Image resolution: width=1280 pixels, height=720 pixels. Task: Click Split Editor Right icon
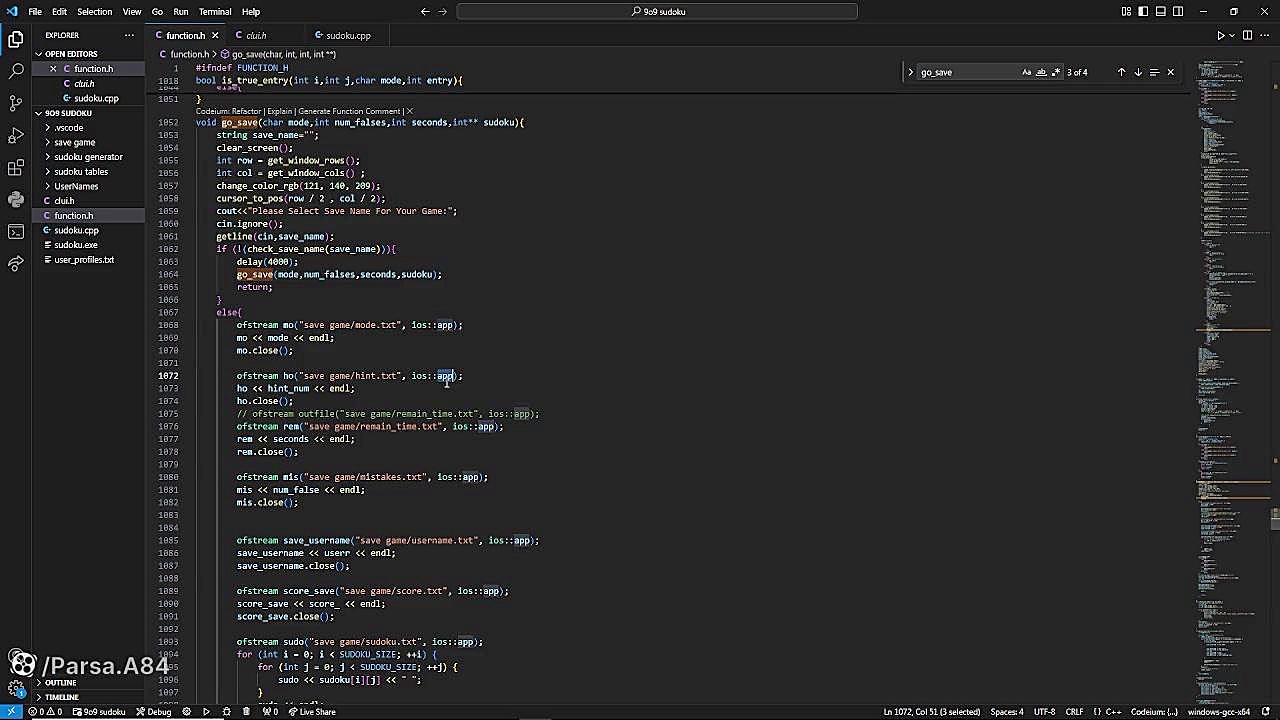click(1247, 36)
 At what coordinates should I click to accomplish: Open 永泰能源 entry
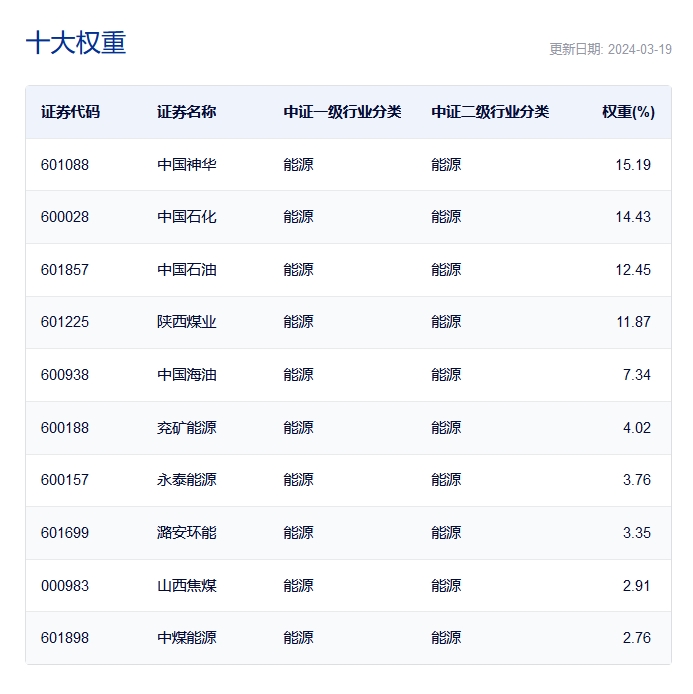(187, 480)
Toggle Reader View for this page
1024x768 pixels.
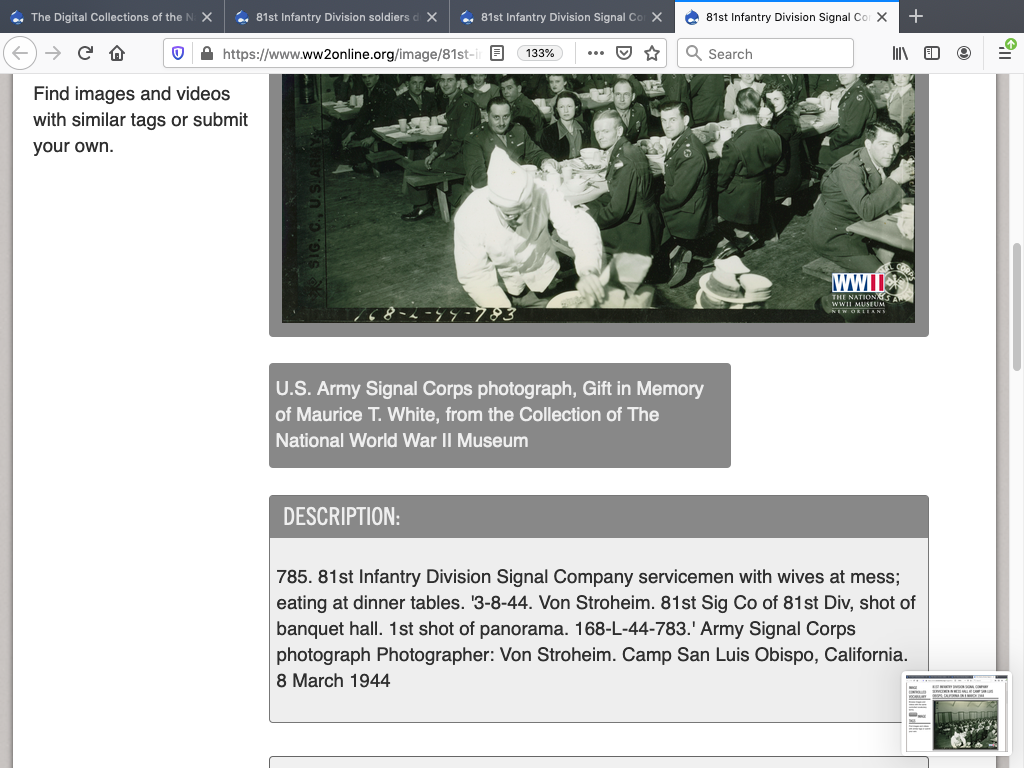pos(497,54)
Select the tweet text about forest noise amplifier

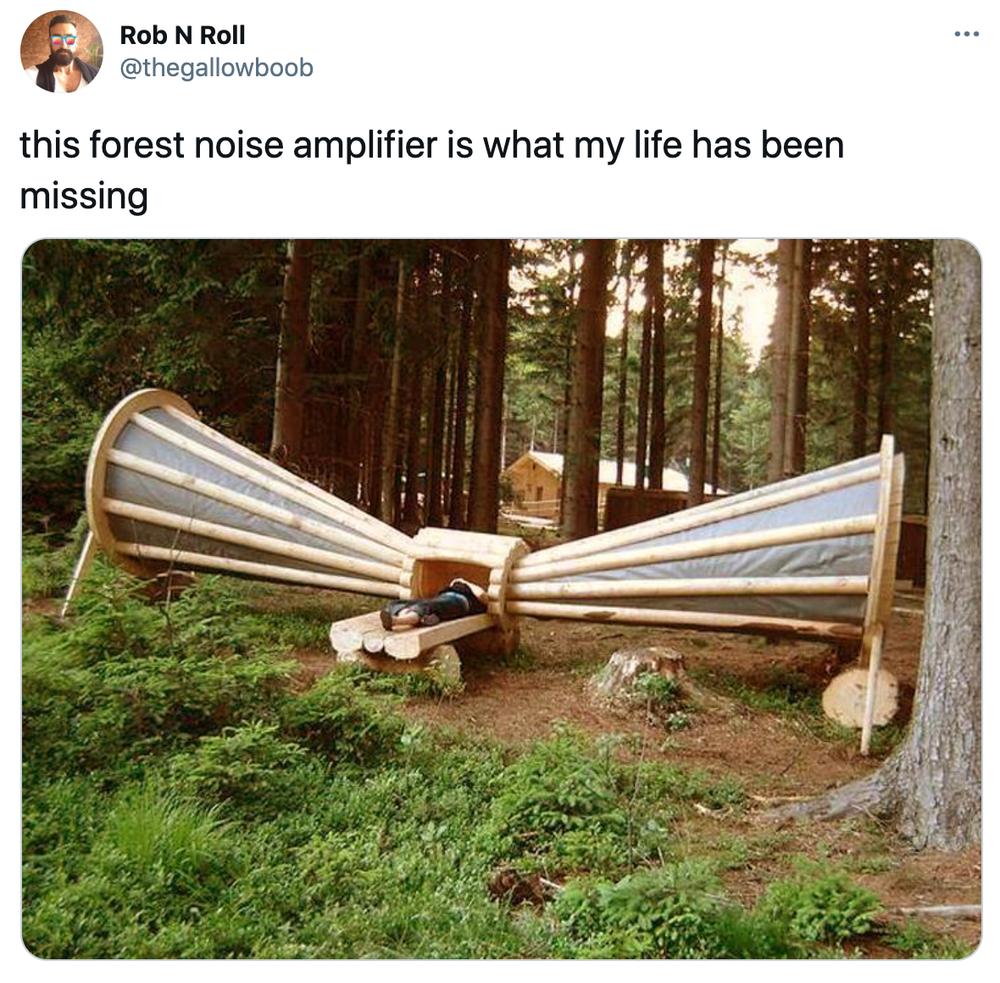(432, 170)
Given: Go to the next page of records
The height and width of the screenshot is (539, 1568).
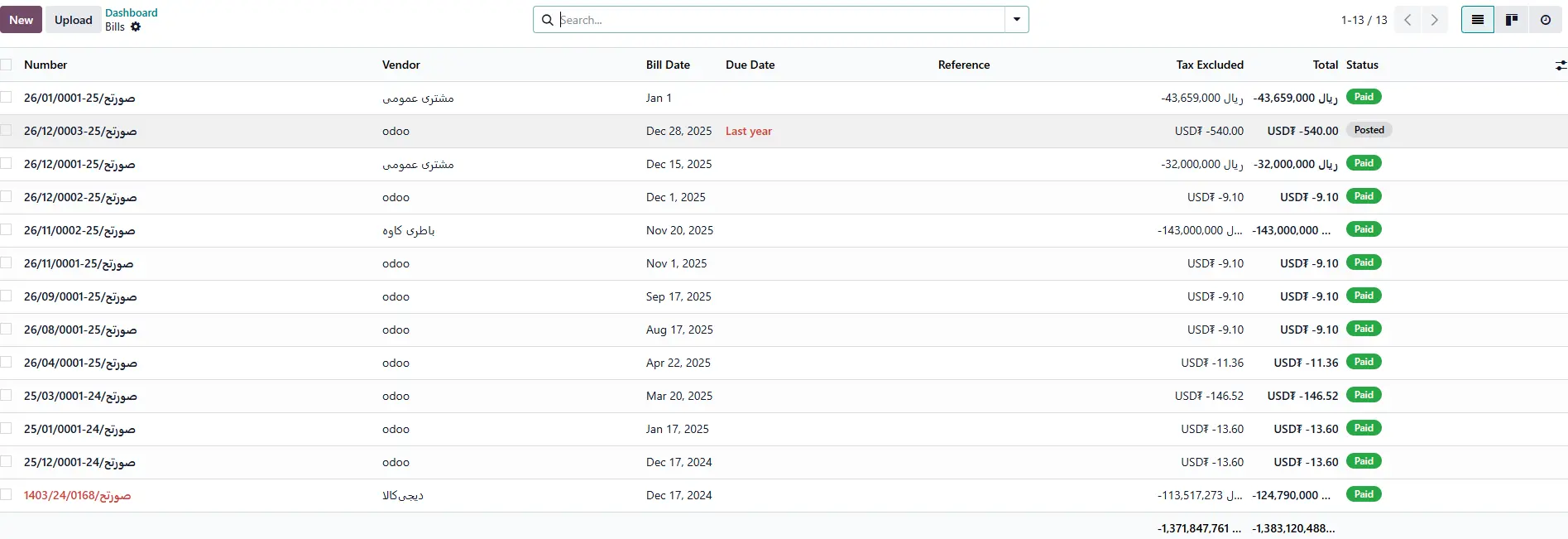Looking at the screenshot, I should tap(1434, 20).
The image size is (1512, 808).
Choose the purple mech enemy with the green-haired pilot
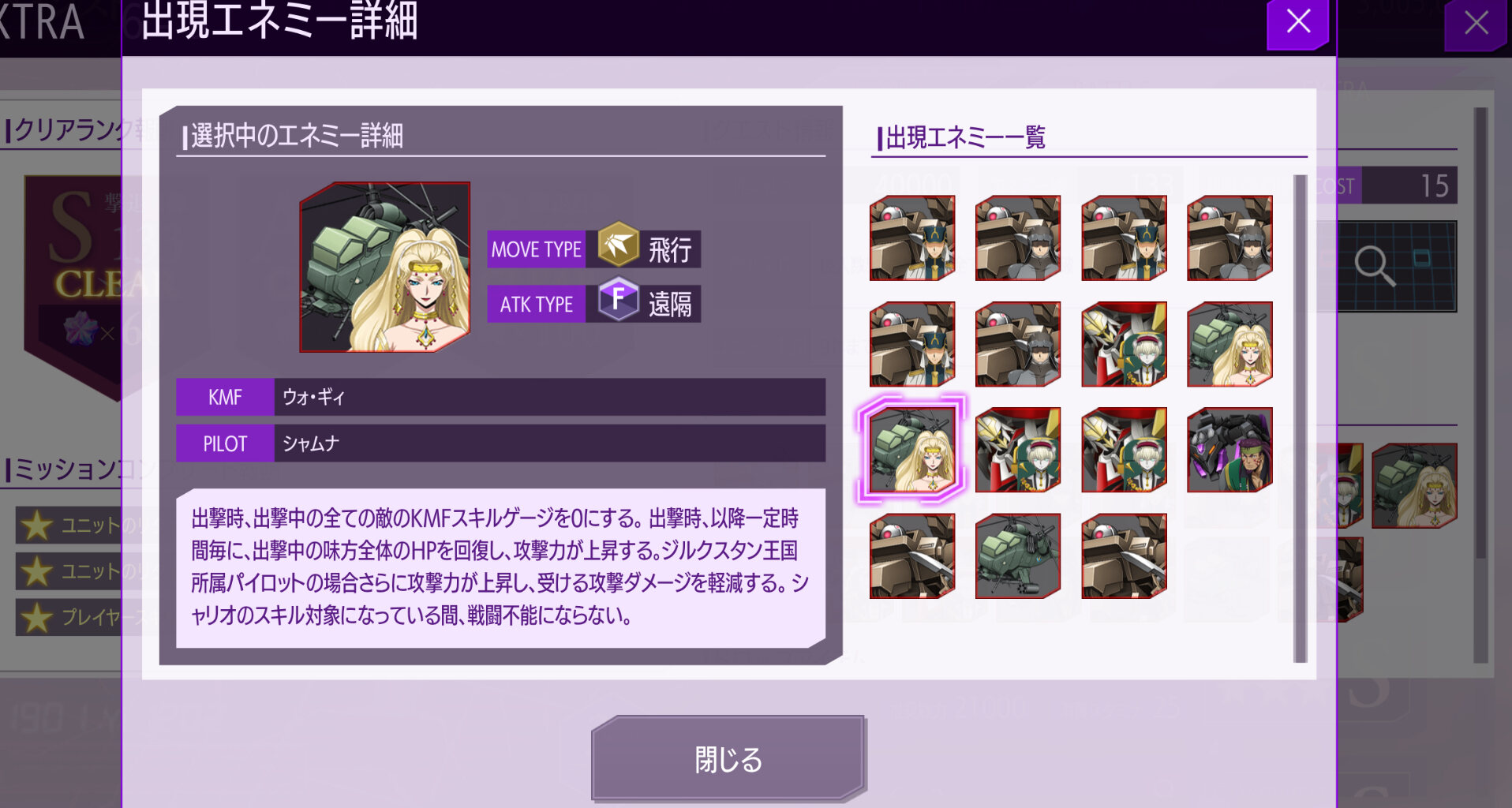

+---+

■ Work instructions ■
The lines running from the one with "Select the tweet" to the close of the material above are to be retyped exactly; no picture is to be included.

■ Result for this exercise ■
Select the tweet text about forest noise amplifier

(432, 170)
Given: Go to the next page of records
The height and width of the screenshot is (539, 1568).
Looking at the screenshot, I should tap(1434, 20).
The image size is (1512, 808).
Choose the purple mech enemy with the green-haired pilot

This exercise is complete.